## Work task
Reproduce the data below in full and to the letter, images excepted.

## Records for processing
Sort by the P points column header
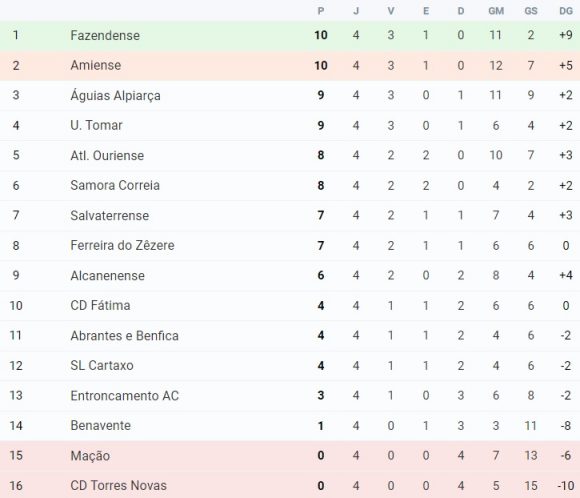This screenshot has height=498, width=580. (x=321, y=11)
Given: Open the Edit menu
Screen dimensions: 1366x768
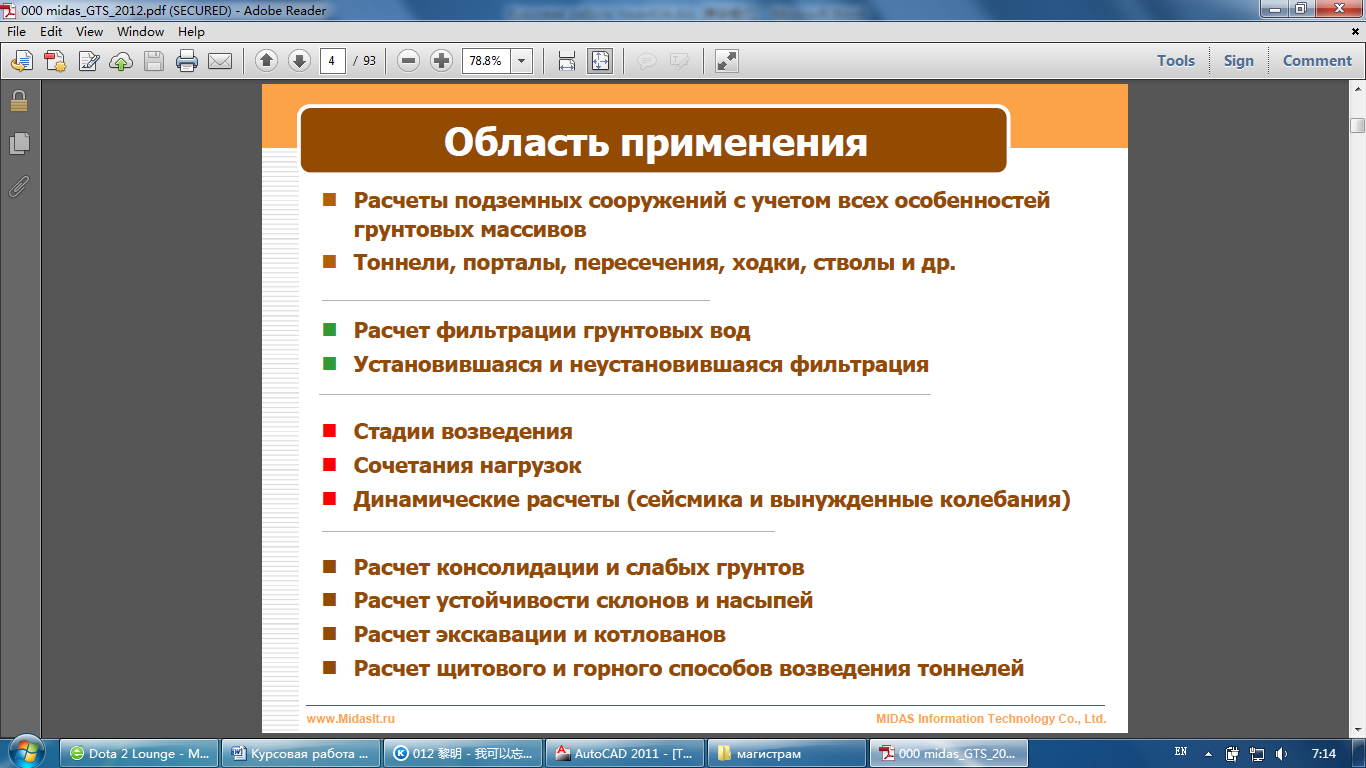Looking at the screenshot, I should 51,32.
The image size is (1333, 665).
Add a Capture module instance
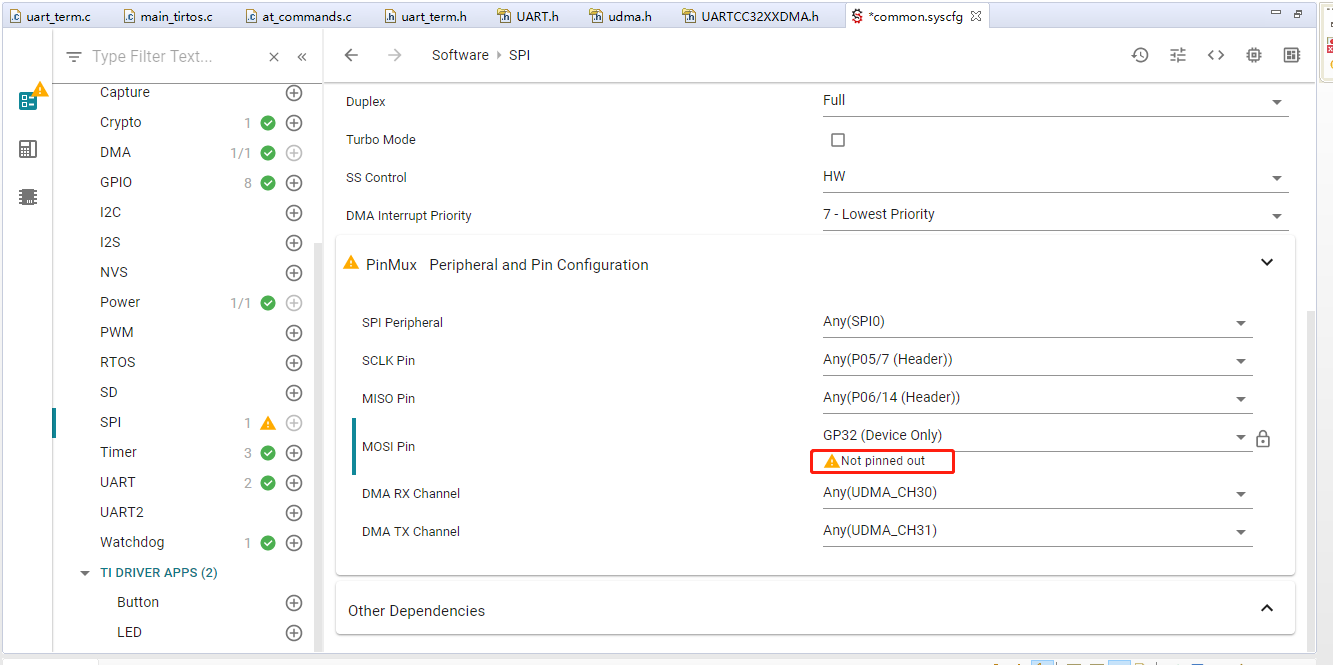tap(294, 93)
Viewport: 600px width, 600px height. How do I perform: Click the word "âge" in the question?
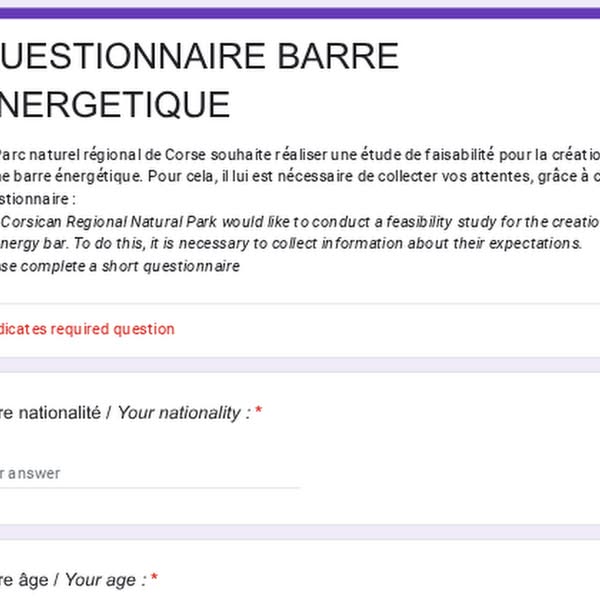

## Task result
Sort by the P points column header
This screenshot has height=498, width=580. (x=321, y=11)
Given: Open the Edit menu
Screen dimensions: 1366x768
Looking at the screenshot, I should 51,32.
The image size is (1333, 665).
Add a Capture module instance
tap(294, 93)
Viewport: 600px width, 600px height. How do I perform: Click the word "âge" in the question?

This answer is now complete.